Robert again bent down over the pool, driven by his insufferable thirst. His mouth touched the water — he must overcome his nausea, he must drink. Anyone as thirsty as he must drink anything fluid, however nasty it smelled. But in the moonlight it seemed as if the water was cleaner and clearer on the opposite side of the pool. He crawled on his knees away from Arvid to the other side. Here it did seem less nauseating.

Beside him a post had been driven into the ground, with a piece of board nailed to it. There were letters on the board, clumsily written in chalk. After one look at the board Robert was on his feet again:

LOOK AT THIS

Don’t Drink — The Water Is Poison — The Death

The post with the narrow board across it rose beside the water hole like a cross on a grave.

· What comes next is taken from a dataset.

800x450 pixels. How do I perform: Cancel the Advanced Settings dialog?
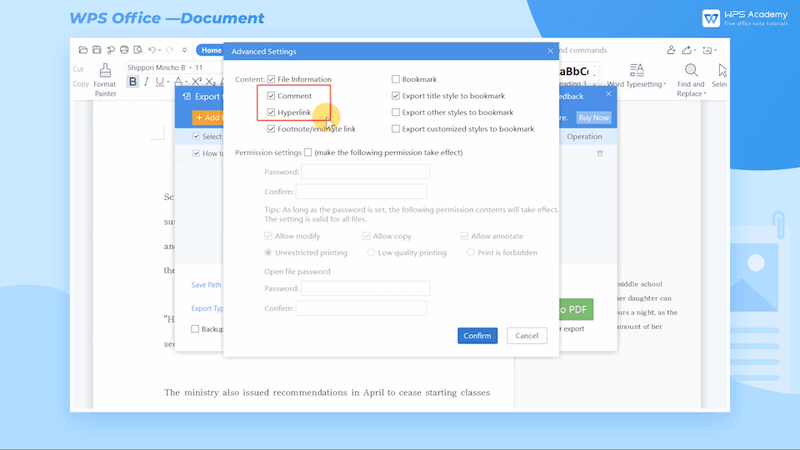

Robert looked at the wooden cross for one long, frightened second, then he yelled, “Stop, Arvid! Its death!”

In his fright he was using English words which his friend did not understand.

“Come, Arvid, and look at this post! It says the water is poisoned!”

And at once he could hear what the Mexican had said: the water holes along the trail were not to be trusted. Someone had drunk of this water before and discovered it was poisonous and put up the sign to warn others.

“For Christ’s sake, stop drinking!” He grabbed his comrade by the shoulder to pull him from the water. But Arvid had already raised himself up on his knees. He had drunk a lot, he had satisfied his thirst. Water trickled in big drops from the corners of his mouth; his chin with its scraggy beard looked like a dripping muzzle. He wiped his mouth with the back of his hand and belched.

“Helluva dirty water. Don’t quench the thirst much.”

“It’s poisoned!”

Robert pointed to the sign where the warning could be read in large letters. But it was in English and meant nothing to Arvid.

“For God’s sake, don’t drink any more!”

“Well, it wasn’t very good water. It’s stinky!”